• WHAT THE TASK ASKS: Rewrite the rows from the line with "Image resolution: width=827" to the line with "pyautogui.click(x=124, y=249)", including both lines and their requests. Scale every click coordinate in the answers by 2.1, rounding to whole numbers with halves rounded up, and omit the pictures.
BEGIN
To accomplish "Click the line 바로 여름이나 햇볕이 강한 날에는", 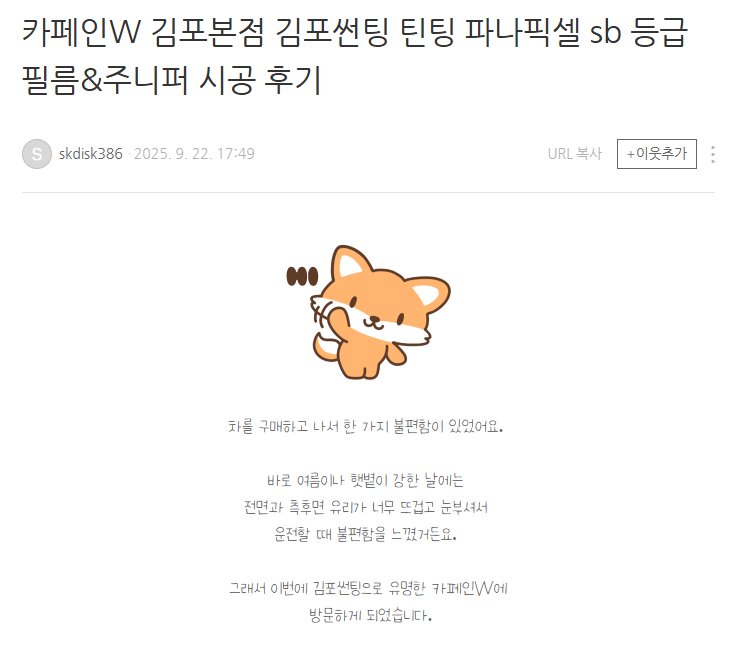I will click(x=365, y=481).
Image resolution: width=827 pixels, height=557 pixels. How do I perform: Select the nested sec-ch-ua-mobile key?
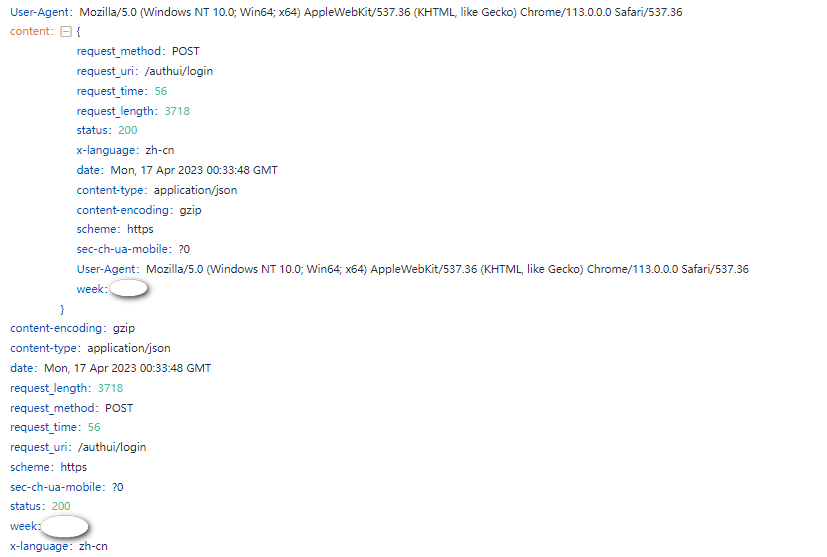pyautogui.click(x=124, y=249)
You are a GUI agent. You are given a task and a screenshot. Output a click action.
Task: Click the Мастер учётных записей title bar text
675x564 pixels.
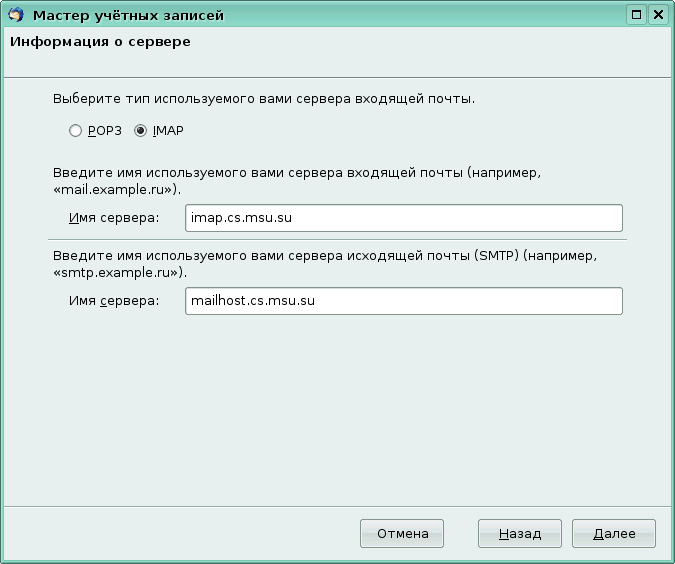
END
• WRITTEN ANSWER:
Image resolution: width=827 pixels, height=557 pixels. How do I perform: Select the nested sec-ch-ua-mobile key?
pyautogui.click(x=260, y=523)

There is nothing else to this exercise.